With regards to your complaint regarding instructional time - there is actually a lot to be learned by going to mass this frequently - among them patience, the ability to sit still and calm their mind, reverence, humility. These are all characteristics which many modern-day children (and adults) seem to lack lately, but which will serve them well in the long-run. I'd rather they learned and practiced this, than they learned to do busy work.

Finally, if your kid isn't getting the education you would like, that's on YOU. Move them, please. I have multiple kids there. They've all tested, without fail, high on those MAP tests, compared to the national average. And no, they're not naturally geniuses. So, clearly, the kids are learning SOMETHING there, compared to the rest of our nation. If your kids aren't learning enough, by your standards, move them.
Anonymous
Anonymous wrote:Respectfully, OP it's LENT - the most holy season of our faith. I went to Catholic Schools in the Northeast (so, not the Arlington Diocese) and going to Mass every Friday, and then during a feast day, and then to Stations weekly during Lent was normal, and to be expected.

With regards to your complaint regarding instructional time - there is actually a lot to be learned by going to mass this frequently - among them patience, the ability to sit still and calm their mind, reverence, humility. These are all characteristics which many modern-day children (and adults) seem to lack lately, but which will serve them well in the long-run. I'd rather they learned and practiced this, than they learned to do busy work.


Finally, if your kid isn't getting the education you would like, that's on YOU. Move them, please. I have multiple kids there. They've all tested, without fail, high on those MAP tests, compared to the national average. And no, they're not naturally geniuses.
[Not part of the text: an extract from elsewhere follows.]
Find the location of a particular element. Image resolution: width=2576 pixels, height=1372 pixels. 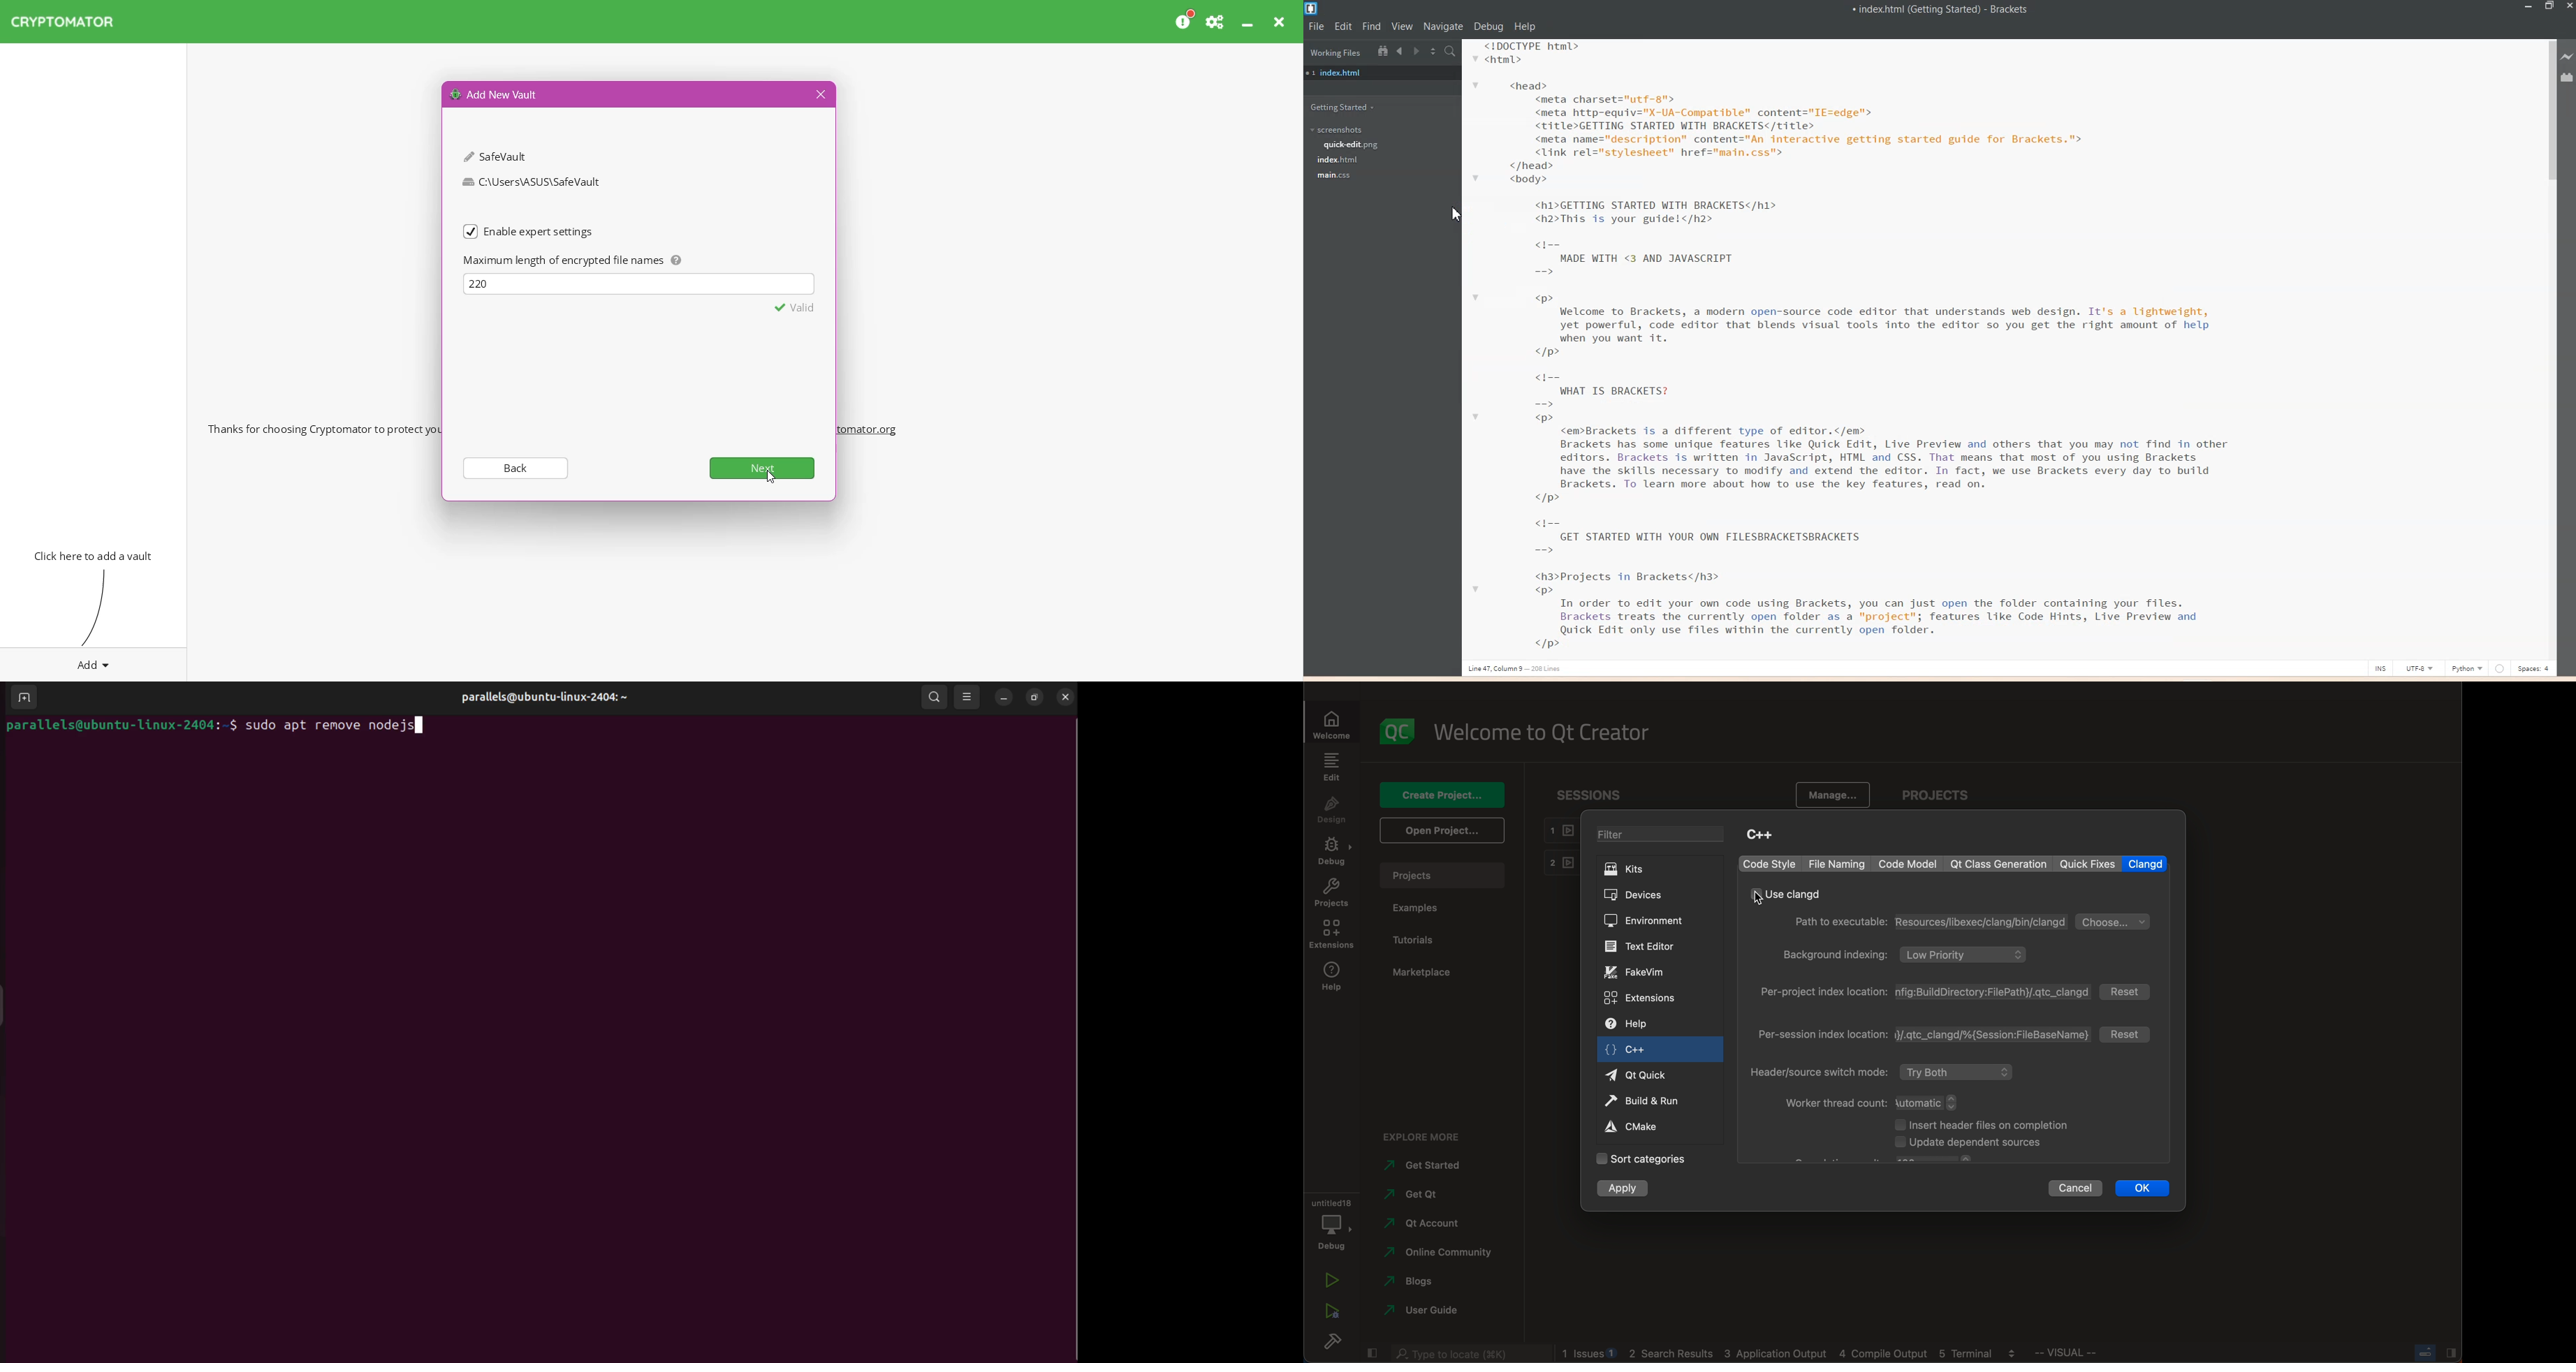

So, clearly, the kids are learning SOMETHING there, compared to the rest of our nation. If your kids aren't learning enough, by your standards, move them.


As a Protestant whose kids regularly sit through chapel and long church services, I pretty much love the bolded. Saw it in my own peers growing up, even in a time when kids were expected to have longer attention spans than they are today.
Anonymous
This week so far:
Monday - student of month assembly
Tuesday - Military family recognition with popsicles
Wednesday - Walk to Basilica for mass
Thursday - All day Lenten retreat

Instruction time = very very little just throwing a ton of tests at them when they are in the classroom.